Startpagina De jacht

“Mijn favoriete plaats is de grens tussen bos en veld”

Thomas Linssen uit Kinrooi is melkveehouder en jager. Hij heeft altijd een hart gehad voor natuur én landbouw, en nam daarom 13 jaar geleden het melkveebedrijf van zijn oom en tante over. “Als grotere boer vond ik weinig aansluiting bij de ‘groenen’. Die aansluiting vond ik wel bij de jagers”, zegt hij.

Leestijd : 8 min

Tot enkele jaren terug zat er in het voorjaar een koppeltje scholeksters aan de boerderij, maar dat was gedaan vanaf het moment dat een koppel nijlganzen zich daar vestigde. “Ik verdraag best wel wat wildschade, maar de ganzenpopulatie bleef toenemen en op een bepaald moment heeft dat nog weinig met natuur te maken”, aldus Thomas.

Als boer op jacht

“Nadat ik met enkele jagers in mijn omgeving had gepraat, merkte ik op dat zij zelden op ganzen jaagden. Ze gingen liever achter de laatste hazen aan. Dat gaf de doorslag om mezelf in te schrijven voor het jachtexamen.”

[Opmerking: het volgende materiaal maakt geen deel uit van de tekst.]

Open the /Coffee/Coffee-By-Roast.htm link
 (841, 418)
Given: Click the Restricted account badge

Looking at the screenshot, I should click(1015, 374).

Jagen en boeren zijn 2 zaken die Thomas niet van zijn ouders heeft geërfd. “Mijn vader was huisarts en we woonden in het centrum van Meise”, vertelt hij. “Daar ga je dus niet echt aan landbouw of jagen doen. Mijn meter woonde op het platteland en haar man was jager. Zij hadden 2 zonen van mijn leeftijd. Als ik vroeger naar daar ging, speelden we heel de tijd buiten. We bouwden kampen, deden ‘vuurke stook’ of gingen vissen. Daar was ik echt in mijn element.”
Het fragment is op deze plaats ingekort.